An immunotoxin conjugate has been prepared by linking an internalizing antibody with melanoma selectivity, ME20, with a binding-defective form of Pseudomonas exotoxin A, LysPE40. ME20-LysPE40 binds to a 105,000 Da cell-surface antigen present on melanoma cells (ME20-M) within twofold of unmodified ME20 and was cytotoxic to two human melanoma cell lines, H3606 and MALME-3M, with EC50 values of 100 and 200 pM, respectively. Immunotoxin treatment, initiated 1 day following subcutaneous implantation of H3606 melanoma cells into mice, prevented outgrowth of tumour xenografts in > 50% of the mice. In contrast, only a modest inhibition in tumour growth was observed if the immunotoxin was administered 5 days after implantation of in vivo passaged H3606 tumour fragments in mice. This study shows that the internalizing monoclonal antibody ME20 IgG can be used for targeting a toxin toward melanoma cells displaying the ME20-M antigen.

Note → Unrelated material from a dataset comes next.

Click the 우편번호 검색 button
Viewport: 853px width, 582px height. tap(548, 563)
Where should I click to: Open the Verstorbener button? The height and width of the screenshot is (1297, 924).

3. Differential processing and secretion of the melanoma-associated ME20 antigen
G A Maresh, W C Wang, K S Beam, A R Malacko, I Hellström, K E Hellström, H Marquardt Arch Biochem Biophys. 1994 May 15;311(1):95-102. doi: 10.1006/abbi.1994.1213.
A murine monoclonal antibody, ME20, with high selectivity for melanomas, has been utilized to isolate a unique membrane-bound (designated ME20-M) and secreted (designated ME20-S) antigen from H3606 human melanoma cells. ME20-M was purified from the cell lysate and ME20-S from the conditioned medium of H3606 cells by immunoaffinity chromatography and sodium dodecyl sulfate-polyacrylamide gel electrophoresis. The apparent molecular weights were 105,000 and 76,000, respectively. Analyses of ME20-M and ME20-S by amino acid sequencing identified the processing sites. Signal peptide cleavage occurs at Thr-24 of pro-ME20 antigen, yielding ME20-M (25 to 661). In addition, proteolytic processing of the precursor at Val-467 yields ME20-S (25 to 467). We report the characterization of Asn-linked glycosylation sites in ME20-M and ME20-S to determine the involvement of oligosaccharides in the proteolytic processing of pro-ME20 antigen. Tryptic peptide maps of ME20-M and ME20-S were prepared and the glycosylation sites identified by sequence analyses. Oligosaccharides were enzymatically released and characterized by high-performance anion-exchange chromatography. We found high-mannose-type structures at Asn-57, Asn-82, and Asn-87 of ME20-M, whereas ME20-S contained 73% complex-type and 27% high-mannose-type oligosaccharides at the same sites. To assess the role of oligosaccharides in the processing of the ME20 antigen, we tested the effect of the oligosaccharide processing modifier deoxymannojirimycin, a compound that inhibits synthesis of hybrid- and complex-type oligosaccharides. Deoxymannojirimycin had no effect on the synthesis and relative rate of synthesis of ME20-M, but markedly reduced the synthesis of ME20-S without affecting the rate of secretion. The reported results suggest that carbohydrate maturation of the ME20 antigen may be important for processing and secretion.